In the listing below, locate the line that contains "Home Improvement by Linda (133, 36)" and the line that contains "Gas Fireplace With Key (181, 2455)". Restate word for word those two lines and every line between them, and nothing else.

Material to process:
+---+
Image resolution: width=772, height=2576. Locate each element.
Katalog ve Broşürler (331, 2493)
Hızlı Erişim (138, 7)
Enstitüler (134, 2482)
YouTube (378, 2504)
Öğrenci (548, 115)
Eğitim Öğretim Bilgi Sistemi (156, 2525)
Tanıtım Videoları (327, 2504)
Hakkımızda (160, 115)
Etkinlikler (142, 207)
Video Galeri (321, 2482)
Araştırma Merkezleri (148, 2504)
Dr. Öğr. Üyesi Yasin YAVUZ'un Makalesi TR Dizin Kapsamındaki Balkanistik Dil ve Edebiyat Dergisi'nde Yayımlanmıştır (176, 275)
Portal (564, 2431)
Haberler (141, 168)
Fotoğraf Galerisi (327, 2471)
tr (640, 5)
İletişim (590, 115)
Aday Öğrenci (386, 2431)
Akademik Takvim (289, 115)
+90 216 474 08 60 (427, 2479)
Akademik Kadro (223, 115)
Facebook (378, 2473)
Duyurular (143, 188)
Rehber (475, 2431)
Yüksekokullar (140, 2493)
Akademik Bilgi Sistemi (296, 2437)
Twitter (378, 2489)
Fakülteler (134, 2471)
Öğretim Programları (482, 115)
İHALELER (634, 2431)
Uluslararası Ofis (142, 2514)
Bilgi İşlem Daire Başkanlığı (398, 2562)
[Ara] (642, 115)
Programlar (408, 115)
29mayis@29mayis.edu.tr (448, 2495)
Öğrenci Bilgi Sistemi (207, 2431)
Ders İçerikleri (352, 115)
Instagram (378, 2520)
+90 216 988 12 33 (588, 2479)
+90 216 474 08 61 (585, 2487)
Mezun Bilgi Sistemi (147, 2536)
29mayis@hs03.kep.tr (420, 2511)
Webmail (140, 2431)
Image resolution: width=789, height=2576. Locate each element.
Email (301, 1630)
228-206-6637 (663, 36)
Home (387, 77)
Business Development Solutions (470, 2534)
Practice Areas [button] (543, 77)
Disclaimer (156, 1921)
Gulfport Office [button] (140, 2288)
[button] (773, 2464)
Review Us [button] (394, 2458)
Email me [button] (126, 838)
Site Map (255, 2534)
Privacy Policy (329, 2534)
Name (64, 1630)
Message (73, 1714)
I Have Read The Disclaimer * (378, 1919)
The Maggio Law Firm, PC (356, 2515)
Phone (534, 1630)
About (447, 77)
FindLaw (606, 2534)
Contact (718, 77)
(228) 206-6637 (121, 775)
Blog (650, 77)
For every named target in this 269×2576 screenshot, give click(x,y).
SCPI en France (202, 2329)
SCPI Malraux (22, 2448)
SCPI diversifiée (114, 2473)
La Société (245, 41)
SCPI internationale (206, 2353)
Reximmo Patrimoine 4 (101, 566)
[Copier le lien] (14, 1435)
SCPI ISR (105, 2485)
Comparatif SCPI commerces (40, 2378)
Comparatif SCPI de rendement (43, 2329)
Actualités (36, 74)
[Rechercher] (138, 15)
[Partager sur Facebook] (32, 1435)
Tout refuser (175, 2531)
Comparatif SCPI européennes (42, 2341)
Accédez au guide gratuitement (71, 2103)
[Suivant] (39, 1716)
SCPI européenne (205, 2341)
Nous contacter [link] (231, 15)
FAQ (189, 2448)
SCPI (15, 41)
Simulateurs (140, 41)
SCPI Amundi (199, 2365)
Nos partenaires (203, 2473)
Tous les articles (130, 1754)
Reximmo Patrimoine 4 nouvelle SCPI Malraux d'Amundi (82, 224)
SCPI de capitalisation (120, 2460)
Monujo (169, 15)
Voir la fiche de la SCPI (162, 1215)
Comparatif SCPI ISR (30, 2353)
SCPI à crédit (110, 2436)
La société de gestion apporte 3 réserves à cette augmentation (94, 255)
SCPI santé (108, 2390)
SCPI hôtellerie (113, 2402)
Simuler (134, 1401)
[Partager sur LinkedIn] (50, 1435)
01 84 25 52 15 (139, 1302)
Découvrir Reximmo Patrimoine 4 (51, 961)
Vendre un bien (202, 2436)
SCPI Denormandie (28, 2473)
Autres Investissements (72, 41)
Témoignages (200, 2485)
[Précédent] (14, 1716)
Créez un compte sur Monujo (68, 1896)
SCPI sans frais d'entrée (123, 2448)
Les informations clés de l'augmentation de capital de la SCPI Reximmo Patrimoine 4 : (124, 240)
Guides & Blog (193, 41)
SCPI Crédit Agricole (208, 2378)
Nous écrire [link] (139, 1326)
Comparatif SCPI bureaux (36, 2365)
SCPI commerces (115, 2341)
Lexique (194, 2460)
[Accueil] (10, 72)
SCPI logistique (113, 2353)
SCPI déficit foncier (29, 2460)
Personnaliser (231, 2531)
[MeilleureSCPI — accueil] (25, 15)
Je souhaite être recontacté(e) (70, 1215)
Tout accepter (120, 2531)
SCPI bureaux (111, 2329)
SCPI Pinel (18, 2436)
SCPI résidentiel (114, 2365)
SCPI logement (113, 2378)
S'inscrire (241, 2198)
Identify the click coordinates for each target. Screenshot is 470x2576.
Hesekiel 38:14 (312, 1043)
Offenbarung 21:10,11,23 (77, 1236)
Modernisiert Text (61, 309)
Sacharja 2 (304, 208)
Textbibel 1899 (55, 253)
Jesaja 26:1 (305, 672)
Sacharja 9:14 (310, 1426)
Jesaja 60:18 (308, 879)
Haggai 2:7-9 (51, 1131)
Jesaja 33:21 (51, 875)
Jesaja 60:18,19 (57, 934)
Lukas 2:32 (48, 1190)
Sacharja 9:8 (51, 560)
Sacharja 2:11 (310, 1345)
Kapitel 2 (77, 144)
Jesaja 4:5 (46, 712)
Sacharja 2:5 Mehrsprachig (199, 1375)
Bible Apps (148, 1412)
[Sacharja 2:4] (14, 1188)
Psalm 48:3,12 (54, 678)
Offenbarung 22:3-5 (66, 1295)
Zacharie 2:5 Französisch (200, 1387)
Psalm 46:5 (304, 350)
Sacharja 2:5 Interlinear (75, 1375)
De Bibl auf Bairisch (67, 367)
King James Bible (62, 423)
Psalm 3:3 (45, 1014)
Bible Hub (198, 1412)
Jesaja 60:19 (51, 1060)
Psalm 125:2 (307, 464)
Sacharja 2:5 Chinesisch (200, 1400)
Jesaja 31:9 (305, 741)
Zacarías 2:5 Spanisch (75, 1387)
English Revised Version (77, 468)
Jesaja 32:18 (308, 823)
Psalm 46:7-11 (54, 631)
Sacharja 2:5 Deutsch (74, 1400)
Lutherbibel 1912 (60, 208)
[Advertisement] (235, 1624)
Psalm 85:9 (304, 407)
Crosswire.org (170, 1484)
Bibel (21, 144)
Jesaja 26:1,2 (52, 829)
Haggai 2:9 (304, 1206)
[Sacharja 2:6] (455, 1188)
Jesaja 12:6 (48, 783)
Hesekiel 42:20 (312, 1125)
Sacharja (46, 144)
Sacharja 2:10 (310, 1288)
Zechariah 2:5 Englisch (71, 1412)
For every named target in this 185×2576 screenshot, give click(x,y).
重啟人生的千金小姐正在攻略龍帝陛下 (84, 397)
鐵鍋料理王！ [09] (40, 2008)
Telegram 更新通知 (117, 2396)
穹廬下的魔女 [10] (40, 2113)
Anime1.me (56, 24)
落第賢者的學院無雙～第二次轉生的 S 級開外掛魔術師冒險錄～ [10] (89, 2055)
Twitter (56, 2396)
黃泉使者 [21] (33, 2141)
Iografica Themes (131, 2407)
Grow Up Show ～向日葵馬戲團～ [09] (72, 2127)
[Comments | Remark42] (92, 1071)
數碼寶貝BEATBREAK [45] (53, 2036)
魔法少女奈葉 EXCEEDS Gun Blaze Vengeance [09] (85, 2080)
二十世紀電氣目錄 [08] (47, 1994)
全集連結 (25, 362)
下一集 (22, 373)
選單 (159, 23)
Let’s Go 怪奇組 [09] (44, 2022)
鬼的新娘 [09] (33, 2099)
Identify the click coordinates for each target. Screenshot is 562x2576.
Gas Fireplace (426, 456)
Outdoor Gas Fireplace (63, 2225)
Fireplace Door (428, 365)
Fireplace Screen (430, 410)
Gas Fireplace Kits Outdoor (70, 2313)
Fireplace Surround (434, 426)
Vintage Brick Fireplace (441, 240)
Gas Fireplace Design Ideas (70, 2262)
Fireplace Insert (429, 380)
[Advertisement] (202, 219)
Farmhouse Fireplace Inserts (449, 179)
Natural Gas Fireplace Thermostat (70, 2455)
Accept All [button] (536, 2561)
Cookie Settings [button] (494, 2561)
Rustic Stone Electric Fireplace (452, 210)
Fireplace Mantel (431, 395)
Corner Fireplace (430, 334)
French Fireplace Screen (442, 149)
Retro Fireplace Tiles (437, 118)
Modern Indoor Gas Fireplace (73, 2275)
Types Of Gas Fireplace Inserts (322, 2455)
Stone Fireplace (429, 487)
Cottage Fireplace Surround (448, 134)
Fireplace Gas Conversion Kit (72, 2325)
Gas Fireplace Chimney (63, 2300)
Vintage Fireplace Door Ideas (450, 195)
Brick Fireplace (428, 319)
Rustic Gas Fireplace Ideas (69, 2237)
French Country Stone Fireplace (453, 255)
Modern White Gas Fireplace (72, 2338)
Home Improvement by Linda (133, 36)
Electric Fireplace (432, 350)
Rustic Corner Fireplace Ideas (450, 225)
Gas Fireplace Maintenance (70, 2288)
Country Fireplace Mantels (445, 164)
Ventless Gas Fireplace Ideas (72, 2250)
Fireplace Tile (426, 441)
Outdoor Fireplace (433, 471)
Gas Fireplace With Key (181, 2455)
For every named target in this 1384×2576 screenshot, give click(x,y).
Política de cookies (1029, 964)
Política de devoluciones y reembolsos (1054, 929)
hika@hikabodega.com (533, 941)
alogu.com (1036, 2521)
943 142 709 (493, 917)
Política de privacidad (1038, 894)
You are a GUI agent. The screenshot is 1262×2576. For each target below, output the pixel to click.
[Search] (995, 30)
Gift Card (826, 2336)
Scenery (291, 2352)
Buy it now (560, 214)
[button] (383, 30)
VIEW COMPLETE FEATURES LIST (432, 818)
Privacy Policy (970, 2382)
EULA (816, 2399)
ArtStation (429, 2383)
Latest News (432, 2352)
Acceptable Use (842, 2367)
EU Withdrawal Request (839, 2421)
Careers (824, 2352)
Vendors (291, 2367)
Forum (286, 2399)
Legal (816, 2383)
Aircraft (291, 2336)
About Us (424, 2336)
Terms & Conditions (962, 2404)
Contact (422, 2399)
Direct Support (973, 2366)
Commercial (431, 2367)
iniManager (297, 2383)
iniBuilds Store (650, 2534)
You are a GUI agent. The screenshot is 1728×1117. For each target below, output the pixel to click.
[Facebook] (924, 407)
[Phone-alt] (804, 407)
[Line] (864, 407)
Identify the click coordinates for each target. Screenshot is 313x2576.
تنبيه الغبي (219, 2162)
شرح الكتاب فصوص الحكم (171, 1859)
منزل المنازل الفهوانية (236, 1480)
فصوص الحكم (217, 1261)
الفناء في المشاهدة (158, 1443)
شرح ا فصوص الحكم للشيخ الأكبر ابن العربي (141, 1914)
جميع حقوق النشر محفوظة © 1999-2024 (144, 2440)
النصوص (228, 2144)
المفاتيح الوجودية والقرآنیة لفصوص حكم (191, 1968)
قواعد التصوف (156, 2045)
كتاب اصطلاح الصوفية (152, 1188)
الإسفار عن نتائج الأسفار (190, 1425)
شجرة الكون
+---+
Reply to the task:
Home Improvement by Linda (133, 36)
Electric Fireplace (432, 350)
Rustic Corner Fireplace Ideas (450, 225)
Gas Fireplace Maintenance (70, 2288)
Country Fireplace Mantels (445, 164)
Ventless Gas Fireplace Ideas (72, 2250)
Fireplace Tile (426, 441)
Outdoor Fireplace (433, 471)
Gas Fireplace With Key (181, 2455)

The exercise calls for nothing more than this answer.